> 本文抜粋
============

長く過ごした経験から成り立つ感覚を変化させることの難しさについて
時代の急速な変化に伴って、世間の価値観も大きく変わって来ている。
特にインターネットの普及や人口の都市集中化による地方の過疎化、本格的に貧困家庭という問題も我が国日本には出て来て、戦後の立て直しに集中していた当時の日本と現在とでは大きく進む方向が異なっている。
そんな中、教育や保育に関しては、指導要領が改善されない点が未だ多くあるなど問題は山積しているが、時代は大きく変革している。
価値観の変化と言えば、色々思いつくけれど、この度、IOC森会長の発言が女性蔑視と言われ非難を浴びた。今のマスコミは重箱のすみを突くようにニュースのネタを拾い上げるが、このニュースを知って私は、まず、「あり得ない」と思ったものの、83歳の森さん(敢えてさん付けしますが)にとって、この時代の変化に伴う感覚のリニューアルは相当厳しいものだろうなということ。

============

> 記述問題 1
価値観の変化についての文章に出てくるカタカナ語を、重複なしですべて挙げてください。
> 記述問題 2
価値観の変化についての文章の一部を写す。「特にインターネットの普及や人」を含む箇所から始め、「積しているが、時代は大きく変革している。」の後で止めること。
> 記述問題 3
価値観の変化についての文章を、最後の文の後から書き継ぐこと。
このあとのデータは解答に使わない。

> 資料抜粋
============

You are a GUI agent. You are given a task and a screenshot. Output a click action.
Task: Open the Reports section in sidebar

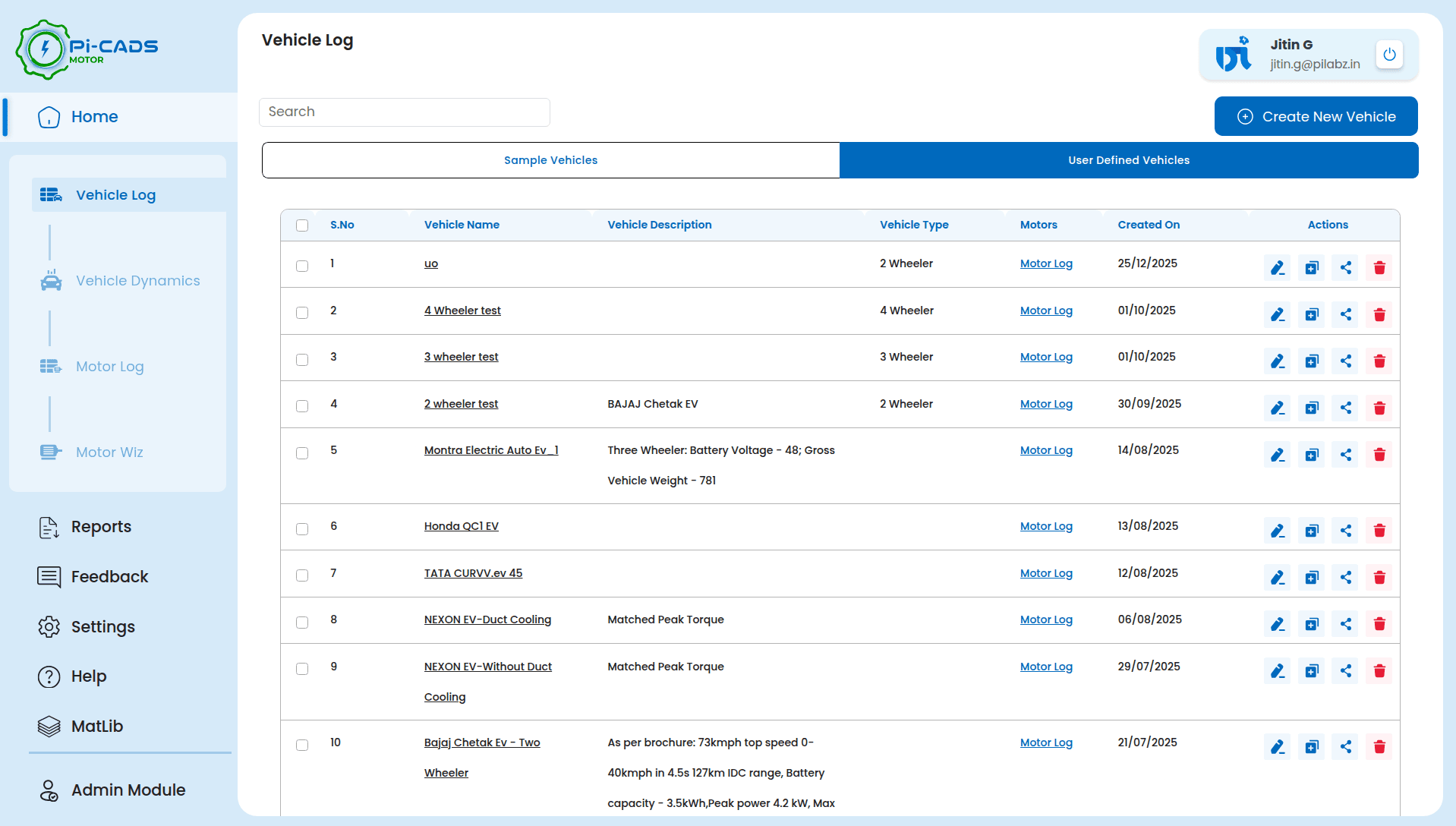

============

> 解答 1
インターネット、マスコミ、ニュース、ネタ、リニューアル

> 解答 2
特にインターネットの普及や人口の都市集中化による地方の過疎化、本格的に貧困家庭という問題も我が国日本には出て来て、戦後の立て直しに集中していた当時の日本と現在とでは大きく進む方向が異なっている。
そんな中、教育や保育に関しては、指導要領が改善されない点が未だ多くあるなど問題は山積しているが、時代は大きく変革している。

> 解答 3
どうして日本の政治家やトップに立つ人達は、こんなにご高齢なのか?私は政治に関しての知識がないけれど、そもそもそれが時代に合ってると思わない。日本のトップに立つ人だから、当然、発言には注意を払わなければならないけれど、言葉を選んだところで、深層心理の価値観はもう変えることは困難を極め、酷なんじゃないかと。それでもご本人が使命感を持って現役にいらっしゃるのだから、その存在感は日本の歴史を見て来た人として大きいのだけれど。
今、どの分野に於いても、若者の発想は時代に合っていたり、思考の柔軟性、行動力、発案力がある。若者と言わずとも30代、40代のバブル全盛期を知らない世代の人たち。今までの日本でこれだけ行き詰まっているのだから、そもそも根底から覆すほどの変化が必要なのだろうと思う。高齢化が進んだ日本でそれが受け入れられるのは難しいとも言えるけれど、こうして森さんの発言がニュースに取り上げられるのだから、時代が変わって来ているのは一目瞭然。時代を変えているのは、次の時代を担う世代の人達なのではないかと思うのだ。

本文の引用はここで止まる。